A requirements.txt file is also available and kept in sync with Poetry dependencies in case you don't want to use Poetry, or you can use vcf-to-duckdb via docker: docker pull dmccabe606/vcf-to-duckdb:latest.

Usage

from pathlib import Path
from vcf_to_duckdb.convert_utils import convert

convert(
    vcf_path=Path("input.vcf.gz"),
    tab_path=Path("tmp.tsv"),
    db_path=Path("tmp.db"),
    parquet_dir_path=Path("output_parquet"),
    multiallelics=False,
    compound_info_field_map={
        "ANN": [{"split": "\\s*\\|\\s*"}],
        "CSQ": [{"split": "\\s*\\|\\s*"}],
        "LOF": [
            {"split": ","},
            {"extract": "^\\((.+)\\)$"},
            {"split": "\\s*\\|\\s*"},
        ],
        "NMD": [
            {"split": ","},
            {"extract": "^\\((.+)\\)$"},
            {"split": "\\s*\\|\\s*"},
        ],
    },
    url_encoded_col_name_regexes=[
        "^civic_desc$",
        "^clndn$",
        "^clnvi$",
        "^oc_",
        "^oncokb_muteff$",
        "^oncokb_oncogenic$",
        "^hgnc",
    ],
)

Or using the CLI and the provided example config.json:

python -m vcf_to_duckdb convert \
    --vcf="input.vcf.gz" \
    --tab="tmp.tsv" \
    --db="tmp.duckdb" \
    --parquet-dir="output_parquet" \
    --no-multiallelics \
    --config="config.json"

Database Schema

The resulting DuckDB database (and exported Parquet files) have the following schema:

-- value and info metadata (a structured form of the VCF header)
CREATE TABLE val_info_types (
    id VARCHAR,
    number VARCHAR,
    "type" VARCHAR,
    description VARCHAR,
    kind VARCHAR,
    has_children BOOLEAN,
    parent_id VARCHAR,
    ix UBIGINT,
    col_def VARCHAR,
    is_list BOOLEAN,
    v_col_name VARCHAR,
    id_snake VARCHAR
);

-- variants and their top-level fields
CREATE TABLE variants (
    vid UINTEGER PRIMARY KEY,
    chrom VARCHAR NOT NULL,
    pos UINTEGER NOT NULL,
    id VARCHAR,
    "ref" VARCHAR,
    alt VARCHAR,
    qual VARCHAR,
    filters VARCHAR[]
);

-- the variants' values and info field data
CREATE TABLE vals_info (
    vid UINTEGER,
    kind VARCHAR,
    k VARCHAR NOT NULL,
    v_boolean BOOLEAN,
    v_varchar VARCHAR,
    v_integer INTEGER,
    v_float FLOAT,
    v_json JSON,
    v_boolean_arr BOOLEAN[],
    v_varchar_arr VARCHAR[],
    v_integer_arr INTEGER[],
    v_float_arr FLOAT[],
    v_json_arr JSON[],
    FOREIGN KEY (vid) REFERENCES variants (vid)
);

Both values (i.e. data specified by the FORMAT column in the VCF) and INFO fields (e.g. annotations) are loaded into vals_info, where k is the key/name of the value and the value is present in exactly one of the v_* columns (depending on its type). Essentially, the schema treats the data in the VCF file as a typed key-value store.

Typing

The converter automatically maps VCF data types to appropriate DuckDB types:

Integer → INTEGER
Float → FLOAT
String → VARCHAR
Character → VARCHAR
Flag → BOOLEAN

To handle fields that the header indicates contain multiple values (i.e. Number=.), these values are stored in columns like v_varchar_arr instead of v_varchar.
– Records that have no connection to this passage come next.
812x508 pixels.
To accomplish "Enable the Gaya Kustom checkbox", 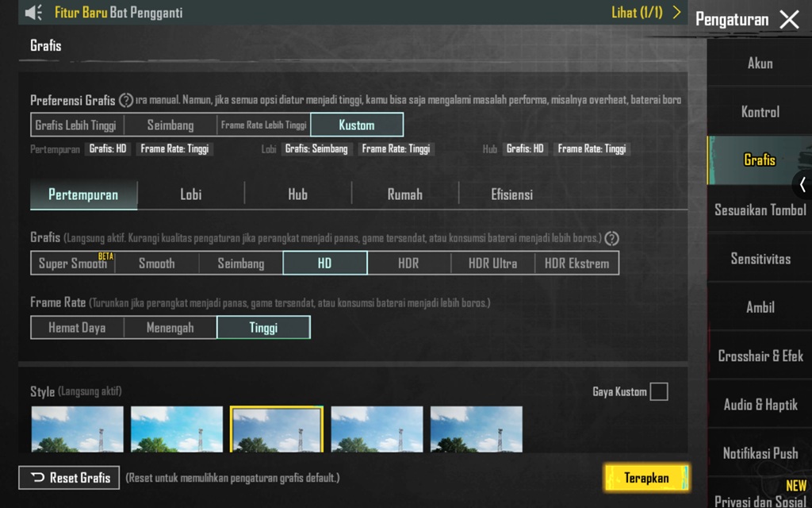I will point(658,391).
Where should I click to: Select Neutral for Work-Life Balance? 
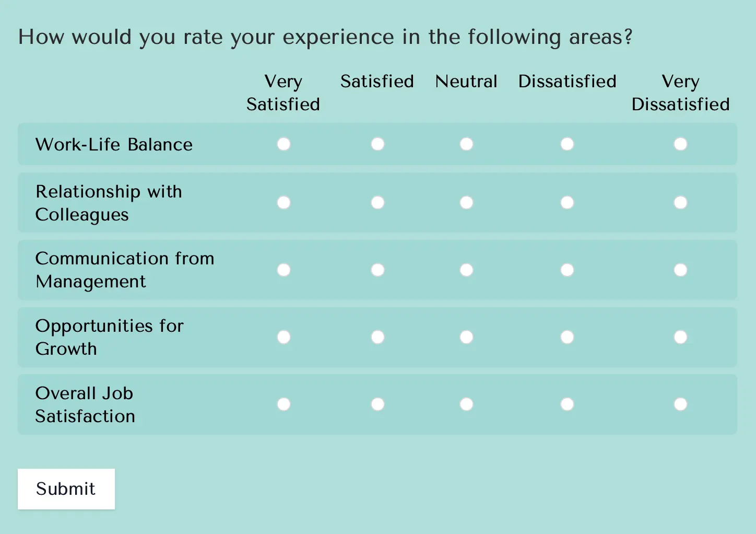[x=466, y=144]

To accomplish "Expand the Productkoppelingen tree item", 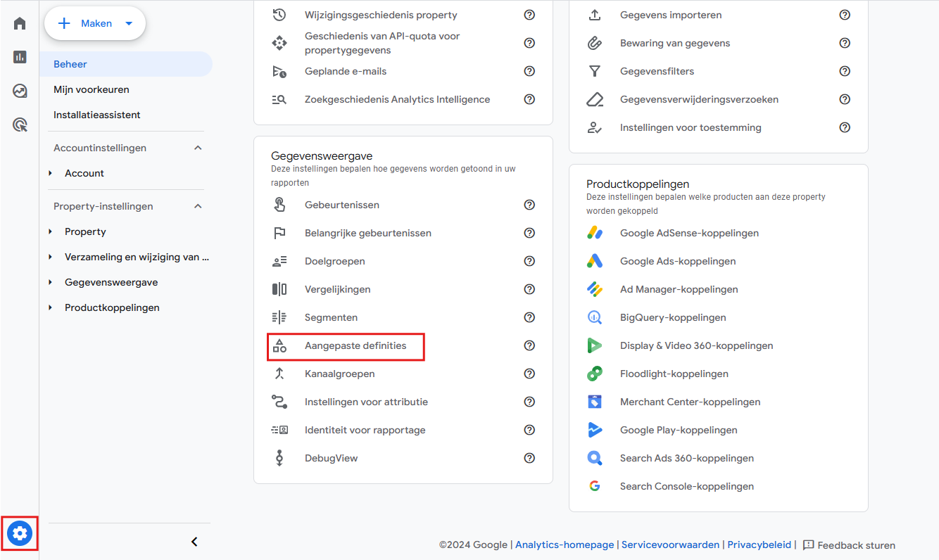I will [51, 307].
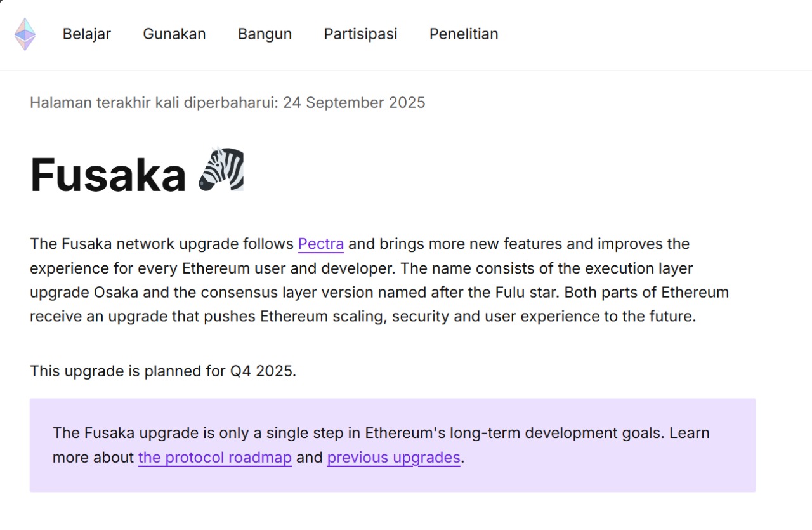Select the Bangun navigation item
This screenshot has width=812, height=530.
tap(265, 34)
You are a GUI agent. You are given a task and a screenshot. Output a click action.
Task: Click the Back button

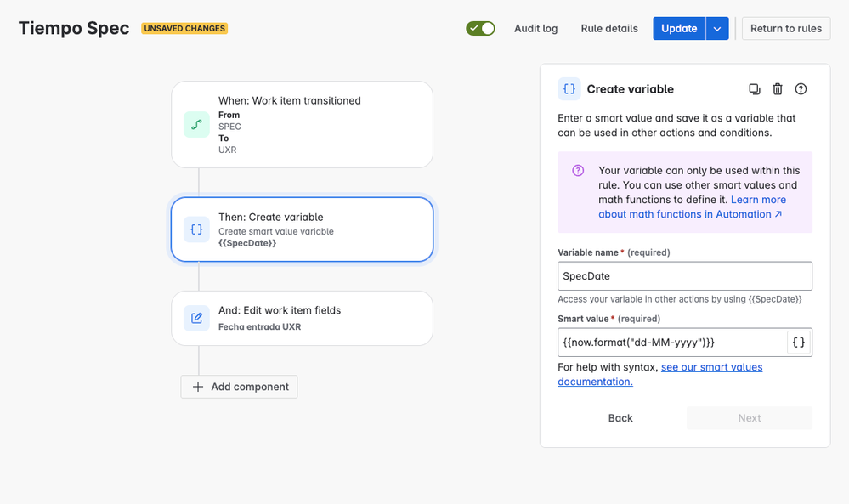(x=620, y=418)
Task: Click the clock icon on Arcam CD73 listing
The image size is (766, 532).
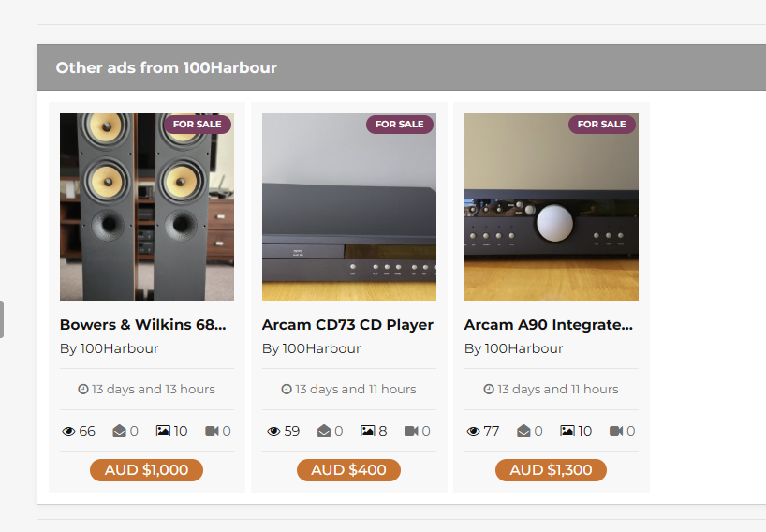Action: (287, 389)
INFO fields identified as pipe-delimited compound fields via the compound-info-field argument are stored as JSON columns. The keys of the objects are identified by parsing the field's description in the header, e.g.

##INFO=<ID=LOF,Number=.,Type=String,Description="Predicted loss of function effects for this variant. Format: 'Gene_Name | Gene_ID | Number_of_transcripts_in_gene | Percent_of_transcripts_affected'">

will result in data like

[
  {
    "gene_name": "PTEN",
    "gene_id": "123",
    // etc.
  },
  // etc.
]

being loaded into a row's v_json_arr column.

Querying

The schema above was inspired by ELT data warehouses, and was thus designed to be universal and be able to store data from any VCF file, as opposed to a more explicit "wide" schema where values and INFO field data are populated directly into columns. This makes creating the database fast and reliable, but defers the responsibility of understanding and extracting the data to downstream tools.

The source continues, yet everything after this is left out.